● **Work order**
Only these lines of the data below are wanted: the one with "Activate the Paint format tool", the one with "Task: Select Landscape", and any lines between them, each repeated exactly.

Saved data entries
[Start of section]
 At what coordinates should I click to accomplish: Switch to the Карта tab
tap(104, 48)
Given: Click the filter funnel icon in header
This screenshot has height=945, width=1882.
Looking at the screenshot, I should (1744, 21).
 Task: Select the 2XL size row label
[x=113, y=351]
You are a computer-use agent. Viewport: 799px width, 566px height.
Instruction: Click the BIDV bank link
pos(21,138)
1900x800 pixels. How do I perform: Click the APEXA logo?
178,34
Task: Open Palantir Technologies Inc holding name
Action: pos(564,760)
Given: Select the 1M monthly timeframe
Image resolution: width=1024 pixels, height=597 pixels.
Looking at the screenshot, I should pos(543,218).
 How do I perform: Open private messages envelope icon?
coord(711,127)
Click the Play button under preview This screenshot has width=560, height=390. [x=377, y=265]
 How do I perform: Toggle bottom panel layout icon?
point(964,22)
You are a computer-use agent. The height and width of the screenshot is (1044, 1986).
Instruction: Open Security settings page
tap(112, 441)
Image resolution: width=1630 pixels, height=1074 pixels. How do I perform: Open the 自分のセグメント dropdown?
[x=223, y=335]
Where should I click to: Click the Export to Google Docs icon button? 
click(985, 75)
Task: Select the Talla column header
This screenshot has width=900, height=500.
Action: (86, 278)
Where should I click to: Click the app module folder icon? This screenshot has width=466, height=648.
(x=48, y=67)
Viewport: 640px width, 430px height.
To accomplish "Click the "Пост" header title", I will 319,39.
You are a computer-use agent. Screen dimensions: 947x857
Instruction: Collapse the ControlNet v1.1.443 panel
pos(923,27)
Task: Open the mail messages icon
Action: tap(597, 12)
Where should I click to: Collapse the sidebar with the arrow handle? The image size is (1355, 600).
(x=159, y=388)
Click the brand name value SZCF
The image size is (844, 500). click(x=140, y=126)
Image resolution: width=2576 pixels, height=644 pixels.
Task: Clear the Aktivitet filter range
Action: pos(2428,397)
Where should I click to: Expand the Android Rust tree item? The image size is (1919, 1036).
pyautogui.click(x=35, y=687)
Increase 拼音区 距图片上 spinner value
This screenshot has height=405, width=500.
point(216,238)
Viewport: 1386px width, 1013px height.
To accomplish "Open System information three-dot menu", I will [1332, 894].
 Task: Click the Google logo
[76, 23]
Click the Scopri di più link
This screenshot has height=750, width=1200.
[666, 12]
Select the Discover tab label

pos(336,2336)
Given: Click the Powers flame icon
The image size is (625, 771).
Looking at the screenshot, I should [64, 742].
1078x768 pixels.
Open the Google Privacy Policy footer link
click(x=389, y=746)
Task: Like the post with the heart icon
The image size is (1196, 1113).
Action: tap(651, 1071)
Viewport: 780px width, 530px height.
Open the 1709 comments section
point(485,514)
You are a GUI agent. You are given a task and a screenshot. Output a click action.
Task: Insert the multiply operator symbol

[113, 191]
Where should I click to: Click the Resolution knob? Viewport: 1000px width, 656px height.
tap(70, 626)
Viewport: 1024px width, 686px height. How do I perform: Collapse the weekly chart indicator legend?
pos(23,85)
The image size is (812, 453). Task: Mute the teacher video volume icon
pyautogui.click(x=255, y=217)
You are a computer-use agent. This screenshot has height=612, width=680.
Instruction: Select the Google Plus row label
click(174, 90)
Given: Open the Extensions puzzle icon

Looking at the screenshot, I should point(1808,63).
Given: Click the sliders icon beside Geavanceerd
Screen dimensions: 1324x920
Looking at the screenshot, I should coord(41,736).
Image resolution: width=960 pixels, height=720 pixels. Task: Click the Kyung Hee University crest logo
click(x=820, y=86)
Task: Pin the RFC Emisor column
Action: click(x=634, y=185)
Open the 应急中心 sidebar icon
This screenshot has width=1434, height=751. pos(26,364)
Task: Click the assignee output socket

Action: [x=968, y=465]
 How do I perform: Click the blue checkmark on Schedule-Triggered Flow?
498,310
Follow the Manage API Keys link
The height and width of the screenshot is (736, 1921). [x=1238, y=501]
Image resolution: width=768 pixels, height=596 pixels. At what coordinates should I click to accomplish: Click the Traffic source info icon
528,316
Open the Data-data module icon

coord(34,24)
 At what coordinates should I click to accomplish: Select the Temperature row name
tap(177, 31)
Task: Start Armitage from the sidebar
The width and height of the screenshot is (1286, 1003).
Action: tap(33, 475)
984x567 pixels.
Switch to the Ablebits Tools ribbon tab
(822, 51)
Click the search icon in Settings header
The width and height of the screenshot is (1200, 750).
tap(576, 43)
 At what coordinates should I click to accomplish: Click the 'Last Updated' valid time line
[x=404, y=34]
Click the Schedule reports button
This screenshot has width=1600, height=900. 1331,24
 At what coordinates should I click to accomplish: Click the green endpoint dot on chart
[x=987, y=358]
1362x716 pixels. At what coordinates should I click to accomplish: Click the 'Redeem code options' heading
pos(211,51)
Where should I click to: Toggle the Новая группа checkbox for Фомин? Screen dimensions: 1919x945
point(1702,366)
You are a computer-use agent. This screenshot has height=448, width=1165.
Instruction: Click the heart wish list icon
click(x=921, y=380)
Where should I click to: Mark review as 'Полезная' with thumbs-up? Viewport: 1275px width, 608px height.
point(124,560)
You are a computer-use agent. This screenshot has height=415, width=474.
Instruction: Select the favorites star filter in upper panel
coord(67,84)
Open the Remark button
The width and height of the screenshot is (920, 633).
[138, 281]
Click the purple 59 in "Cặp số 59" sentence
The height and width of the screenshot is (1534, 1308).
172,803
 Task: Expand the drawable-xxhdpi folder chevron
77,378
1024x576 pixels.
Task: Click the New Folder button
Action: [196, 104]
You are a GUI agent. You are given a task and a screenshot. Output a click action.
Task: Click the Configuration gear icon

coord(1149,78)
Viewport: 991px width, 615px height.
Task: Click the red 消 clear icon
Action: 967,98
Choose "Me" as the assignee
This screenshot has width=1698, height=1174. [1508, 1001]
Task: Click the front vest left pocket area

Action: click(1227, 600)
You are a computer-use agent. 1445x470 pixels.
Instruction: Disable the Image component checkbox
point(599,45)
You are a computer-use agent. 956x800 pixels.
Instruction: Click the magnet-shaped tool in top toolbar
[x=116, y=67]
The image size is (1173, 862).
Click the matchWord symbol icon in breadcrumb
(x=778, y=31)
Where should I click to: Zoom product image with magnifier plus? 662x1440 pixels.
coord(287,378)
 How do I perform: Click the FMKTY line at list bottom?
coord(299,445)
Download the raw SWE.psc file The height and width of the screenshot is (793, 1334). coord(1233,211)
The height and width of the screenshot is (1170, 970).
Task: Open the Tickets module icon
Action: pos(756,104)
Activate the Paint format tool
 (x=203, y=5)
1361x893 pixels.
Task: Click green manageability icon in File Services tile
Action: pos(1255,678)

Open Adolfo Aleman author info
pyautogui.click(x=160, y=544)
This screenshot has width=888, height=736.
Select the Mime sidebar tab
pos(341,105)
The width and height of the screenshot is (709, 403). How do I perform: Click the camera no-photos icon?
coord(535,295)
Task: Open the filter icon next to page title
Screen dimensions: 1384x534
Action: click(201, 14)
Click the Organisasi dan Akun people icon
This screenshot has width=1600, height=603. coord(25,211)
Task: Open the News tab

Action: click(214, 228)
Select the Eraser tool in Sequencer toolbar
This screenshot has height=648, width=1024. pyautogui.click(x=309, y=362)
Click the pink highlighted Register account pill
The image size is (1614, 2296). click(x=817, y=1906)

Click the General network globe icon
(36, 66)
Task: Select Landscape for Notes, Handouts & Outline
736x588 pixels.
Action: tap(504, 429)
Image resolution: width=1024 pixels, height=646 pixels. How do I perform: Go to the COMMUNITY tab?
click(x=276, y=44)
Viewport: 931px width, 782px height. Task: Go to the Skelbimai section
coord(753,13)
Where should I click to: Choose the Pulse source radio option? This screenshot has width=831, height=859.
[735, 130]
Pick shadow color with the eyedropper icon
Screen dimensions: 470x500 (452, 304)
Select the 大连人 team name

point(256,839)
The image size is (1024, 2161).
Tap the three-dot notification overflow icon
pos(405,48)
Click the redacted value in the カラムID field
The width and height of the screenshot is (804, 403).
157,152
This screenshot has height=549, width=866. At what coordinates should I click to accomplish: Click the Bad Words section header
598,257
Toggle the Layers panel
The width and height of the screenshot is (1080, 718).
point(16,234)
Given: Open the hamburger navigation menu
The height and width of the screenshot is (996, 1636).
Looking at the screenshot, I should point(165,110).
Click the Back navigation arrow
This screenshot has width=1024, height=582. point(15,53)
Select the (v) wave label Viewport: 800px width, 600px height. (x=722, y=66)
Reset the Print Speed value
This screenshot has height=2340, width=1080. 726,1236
[End of section]
● **Written response**
Activate the Paint format tool
 (x=203, y=5)
1361x893 pixels.
Task: Click green manageability icon in File Services tile
Action: pos(1255,678)

Open Adolfo Aleman author info
pyautogui.click(x=160, y=544)
This screenshot has width=888, height=736.
Select the Mime sidebar tab
pos(341,105)
The width and height of the screenshot is (709, 403). How do I perform: Click the camera no-photos icon?
coord(535,295)
Task: Open the filter icon next to page title
Screen dimensions: 1384x534
Action: click(201, 14)
Click the Organisasi dan Akun people icon
This screenshot has width=1600, height=603. coord(25,211)
Task: Open the News tab

Action: click(214, 228)
Select the Eraser tool in Sequencer toolbar
This screenshot has height=648, width=1024. pyautogui.click(x=309, y=362)
Click the pink highlighted Register account pill
The image size is (1614, 2296). click(x=817, y=1906)

Click the General network globe icon
(36, 66)
Task: Select Landscape for Notes, Handouts & Outline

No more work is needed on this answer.